Jeśli chodzi o stopień nasycenia rynku to w Polsce finansujemy faktoringiem ok. 6 proc. PKB, przy 10-12 proc. PKB w Wielkiej Brytanii. To starszy rynek, oferuje też nieco inne usługi. W Polsce przeważa pełny faktoring, związany z przejęciem ryzyka niewypłacalności odbiorcy. W brytyjskich usługach dominuje invoice discounting, czyli wykup konkretnych wierzytelności w oparciu o cesję należności, robiony najczęściej w standardzie jako usługa z regresem do klienta. Drugą podstawową różnicą jest to, że rynek brytyjski oferuje rozwiązania dodatkowe, czyli asset-based lending, to coś w rodzaju pożyczki pod inne aktywa.
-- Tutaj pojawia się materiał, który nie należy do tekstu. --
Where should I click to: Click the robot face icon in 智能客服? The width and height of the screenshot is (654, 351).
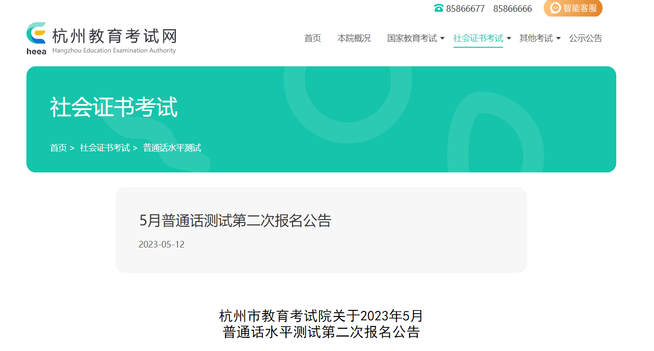[555, 8]
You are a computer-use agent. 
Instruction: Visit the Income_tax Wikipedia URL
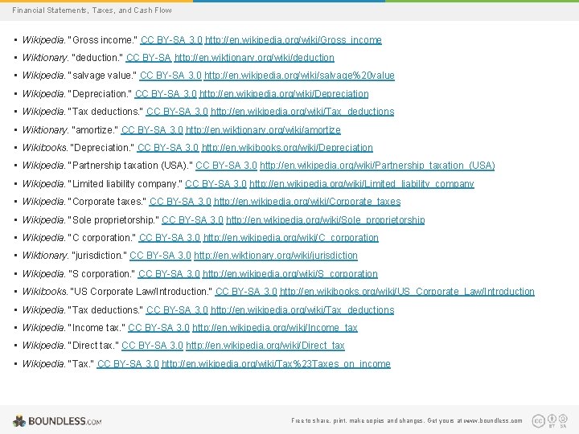(x=275, y=328)
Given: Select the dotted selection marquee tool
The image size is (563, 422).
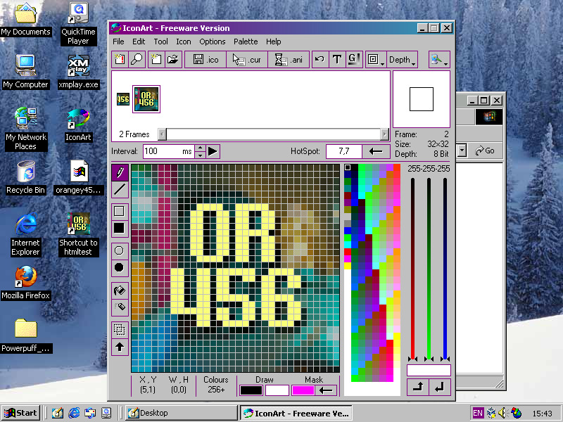Looking at the screenshot, I should pyautogui.click(x=120, y=329).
W Polsce takie rozwiązania proponują nieliczne firmy – wyjaśnia Pardela.

W Polsce proporcje usług faktoringowych – pełnych i nieubezpieczonych – dzielą się w równych proporcjach. Na wyspach przeważa faktoring niepełny. Eksperci podkreślają, że w Polsce powoli się to jednak zmienia i coraz więcej przedsiębiorstw, zwłaszcza małych i średnich, interesuje się dodatkowymi rozwiązaniami, które niesą ze sobą faktoring.

Firmy cenią wszystkie usługi dodane, administrowanie należnościami, weryfikowanie klientów, ich zdolności do spłaty odroczonego kredytu kupieckiego. To jest bardzo istotne, bo to część pracy, którą wykonuje za nich faktor, czego nie dostaną w banku, i to jest ta wartość dodana ponad kredyt bankowy – ocenia Grzegorz Pardela.

Przekonuje, że w najbliższych latach nastąpi znaczny rozwój dodatkowych rozwiązań.